XIV OÙ L’ON NE PEUT PAS DIRE : TELLE MÈRE, TELLE FILLE

Après quelques instants de silence, Mme Clavière continua :

– De nouveaux malheurs allaient s’abattre sur le jeune ménage. Marceline était née sous une mauvaise étoile. Son mari fut atteint d’une fluxion de poitrine ; soigné jour et nuit avec ce dévouement que Dieu a mis au cœur de la femme, Ernest Lebel guérit. La maladie avait duré près de trois mois, et la modeste aisance du ménage avait disparu.

M. Lebel reprit son emploi ; il semblait ne plus se ressentir de sa maladie ; malheureusement, il attrapa un chaud et froid qui détermina une phtisie.
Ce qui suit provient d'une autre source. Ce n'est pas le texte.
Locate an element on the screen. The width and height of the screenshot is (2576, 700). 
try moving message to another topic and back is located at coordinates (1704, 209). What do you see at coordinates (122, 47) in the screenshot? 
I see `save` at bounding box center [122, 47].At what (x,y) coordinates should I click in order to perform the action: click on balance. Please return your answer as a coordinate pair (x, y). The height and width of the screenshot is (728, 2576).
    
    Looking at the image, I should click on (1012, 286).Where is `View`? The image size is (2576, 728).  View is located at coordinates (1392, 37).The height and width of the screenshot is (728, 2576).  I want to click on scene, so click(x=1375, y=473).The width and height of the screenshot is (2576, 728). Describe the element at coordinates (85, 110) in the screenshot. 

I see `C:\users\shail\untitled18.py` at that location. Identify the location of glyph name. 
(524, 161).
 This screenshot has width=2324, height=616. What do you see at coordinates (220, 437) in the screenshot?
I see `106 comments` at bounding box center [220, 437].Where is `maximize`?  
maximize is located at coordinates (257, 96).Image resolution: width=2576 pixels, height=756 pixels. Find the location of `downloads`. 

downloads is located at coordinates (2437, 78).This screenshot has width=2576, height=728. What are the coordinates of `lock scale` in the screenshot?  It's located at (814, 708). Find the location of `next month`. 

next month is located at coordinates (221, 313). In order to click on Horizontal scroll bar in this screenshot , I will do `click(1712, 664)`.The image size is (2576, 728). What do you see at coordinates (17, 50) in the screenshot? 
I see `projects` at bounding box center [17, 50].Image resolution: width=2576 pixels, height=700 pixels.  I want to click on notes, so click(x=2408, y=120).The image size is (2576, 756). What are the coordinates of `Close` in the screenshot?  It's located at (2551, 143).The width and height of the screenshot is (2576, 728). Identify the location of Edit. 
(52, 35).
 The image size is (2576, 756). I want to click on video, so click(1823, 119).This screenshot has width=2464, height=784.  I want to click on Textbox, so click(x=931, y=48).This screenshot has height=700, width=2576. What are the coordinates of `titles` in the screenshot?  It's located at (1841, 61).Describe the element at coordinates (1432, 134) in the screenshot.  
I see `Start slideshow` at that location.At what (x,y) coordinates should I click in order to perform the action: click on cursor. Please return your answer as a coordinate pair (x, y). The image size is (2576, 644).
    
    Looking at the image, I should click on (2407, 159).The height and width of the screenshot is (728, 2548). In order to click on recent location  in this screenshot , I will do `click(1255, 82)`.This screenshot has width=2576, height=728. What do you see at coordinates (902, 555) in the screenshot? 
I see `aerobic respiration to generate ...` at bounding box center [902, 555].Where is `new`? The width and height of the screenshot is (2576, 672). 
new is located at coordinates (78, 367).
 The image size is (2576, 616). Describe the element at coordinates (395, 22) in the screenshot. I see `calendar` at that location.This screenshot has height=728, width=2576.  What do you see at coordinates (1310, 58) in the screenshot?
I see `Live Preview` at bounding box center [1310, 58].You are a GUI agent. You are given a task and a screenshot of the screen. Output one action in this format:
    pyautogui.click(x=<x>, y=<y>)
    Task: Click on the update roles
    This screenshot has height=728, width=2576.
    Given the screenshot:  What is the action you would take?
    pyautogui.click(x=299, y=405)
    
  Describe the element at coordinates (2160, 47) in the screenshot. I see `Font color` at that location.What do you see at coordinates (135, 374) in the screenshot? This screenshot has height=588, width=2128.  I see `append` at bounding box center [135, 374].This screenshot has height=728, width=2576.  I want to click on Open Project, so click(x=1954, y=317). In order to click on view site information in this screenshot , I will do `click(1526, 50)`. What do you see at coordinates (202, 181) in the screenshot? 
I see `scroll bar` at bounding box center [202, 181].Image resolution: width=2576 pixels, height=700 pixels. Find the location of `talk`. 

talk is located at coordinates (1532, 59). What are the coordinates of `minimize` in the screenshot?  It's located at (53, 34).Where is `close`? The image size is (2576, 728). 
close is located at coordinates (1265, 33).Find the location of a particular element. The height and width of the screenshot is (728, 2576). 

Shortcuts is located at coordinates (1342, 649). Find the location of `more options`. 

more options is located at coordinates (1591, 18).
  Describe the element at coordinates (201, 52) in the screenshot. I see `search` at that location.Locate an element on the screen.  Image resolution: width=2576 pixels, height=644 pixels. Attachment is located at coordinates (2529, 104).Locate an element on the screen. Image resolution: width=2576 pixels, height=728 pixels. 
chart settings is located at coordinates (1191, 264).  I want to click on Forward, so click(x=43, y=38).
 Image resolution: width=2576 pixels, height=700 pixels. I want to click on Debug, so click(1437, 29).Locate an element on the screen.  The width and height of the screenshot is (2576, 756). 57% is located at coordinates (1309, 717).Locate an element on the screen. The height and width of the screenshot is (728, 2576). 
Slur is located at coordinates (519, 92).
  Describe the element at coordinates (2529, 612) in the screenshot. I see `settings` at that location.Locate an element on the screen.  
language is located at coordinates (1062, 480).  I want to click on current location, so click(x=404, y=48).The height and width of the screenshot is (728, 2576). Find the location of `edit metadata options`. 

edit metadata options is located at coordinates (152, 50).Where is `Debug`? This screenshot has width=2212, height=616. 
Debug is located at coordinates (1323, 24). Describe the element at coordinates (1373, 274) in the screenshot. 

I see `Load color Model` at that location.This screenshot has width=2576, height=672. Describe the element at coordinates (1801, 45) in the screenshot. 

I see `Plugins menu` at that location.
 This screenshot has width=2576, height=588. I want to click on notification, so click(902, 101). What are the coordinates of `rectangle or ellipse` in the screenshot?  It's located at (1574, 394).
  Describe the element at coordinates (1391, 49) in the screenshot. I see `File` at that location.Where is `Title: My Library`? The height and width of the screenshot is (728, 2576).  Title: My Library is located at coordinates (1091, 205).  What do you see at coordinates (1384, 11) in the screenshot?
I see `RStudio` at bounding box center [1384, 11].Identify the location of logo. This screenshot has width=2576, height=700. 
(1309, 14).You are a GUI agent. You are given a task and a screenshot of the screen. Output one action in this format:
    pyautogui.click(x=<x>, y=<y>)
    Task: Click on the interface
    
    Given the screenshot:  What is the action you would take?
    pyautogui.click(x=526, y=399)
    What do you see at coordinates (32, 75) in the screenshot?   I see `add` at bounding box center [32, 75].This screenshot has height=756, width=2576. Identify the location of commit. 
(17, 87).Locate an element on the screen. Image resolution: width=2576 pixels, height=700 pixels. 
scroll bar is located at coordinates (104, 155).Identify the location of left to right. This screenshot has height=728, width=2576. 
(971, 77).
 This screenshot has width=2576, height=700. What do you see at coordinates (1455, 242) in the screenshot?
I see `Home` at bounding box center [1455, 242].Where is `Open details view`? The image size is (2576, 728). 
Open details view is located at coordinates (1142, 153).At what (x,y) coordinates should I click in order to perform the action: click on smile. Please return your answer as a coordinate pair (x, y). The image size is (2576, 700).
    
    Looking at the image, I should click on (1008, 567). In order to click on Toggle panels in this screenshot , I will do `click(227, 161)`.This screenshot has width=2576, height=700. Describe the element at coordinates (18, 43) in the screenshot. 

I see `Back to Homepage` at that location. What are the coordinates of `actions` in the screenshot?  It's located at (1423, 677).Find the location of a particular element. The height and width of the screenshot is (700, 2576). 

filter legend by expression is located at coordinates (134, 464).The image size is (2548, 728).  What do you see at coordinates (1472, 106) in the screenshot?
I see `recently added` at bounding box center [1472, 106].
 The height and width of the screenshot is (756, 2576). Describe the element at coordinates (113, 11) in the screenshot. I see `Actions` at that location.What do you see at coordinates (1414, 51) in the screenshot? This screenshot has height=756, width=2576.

Aussi longtemps qu’il le put, il n’abandonna pas son travail ; il fallait du pain au logis. Mais l’affreuse maladie faisait des progrès rapides. Le malheureux, dut bientôt cesser tout travail. Il traîna encore six mois au milieu de la souffrance, de la misère, et il mourut.

– Mon Dieu ! soupira Claire.

– Marceline travaillait, on lui donnait des ouvrages de couture à faire chez elle, et elle parvenait à gagner en moyenne deux francs par jour, mais en passant la moitié des nuits. Aussi sa santé s’affaiblissait, elle s’épuisait.

Avant la mort de son mari, aux plus mauvais jours de la misère, elle écrivit à M. Teissier, lui disant dans quelle détresse elle se trouvait et le suppliant de la secourir.

– Eh bien ?

– M. Teissier ne lui répondit pas.

– Oh !

– Elle écrivit à Mme Teissier, Mme Teissier fit la sourde oreille. Elle écrivit à sa sœur…

– Ah !

– Sa sœur fit comme les autres, Marceline ne lui était plus rien.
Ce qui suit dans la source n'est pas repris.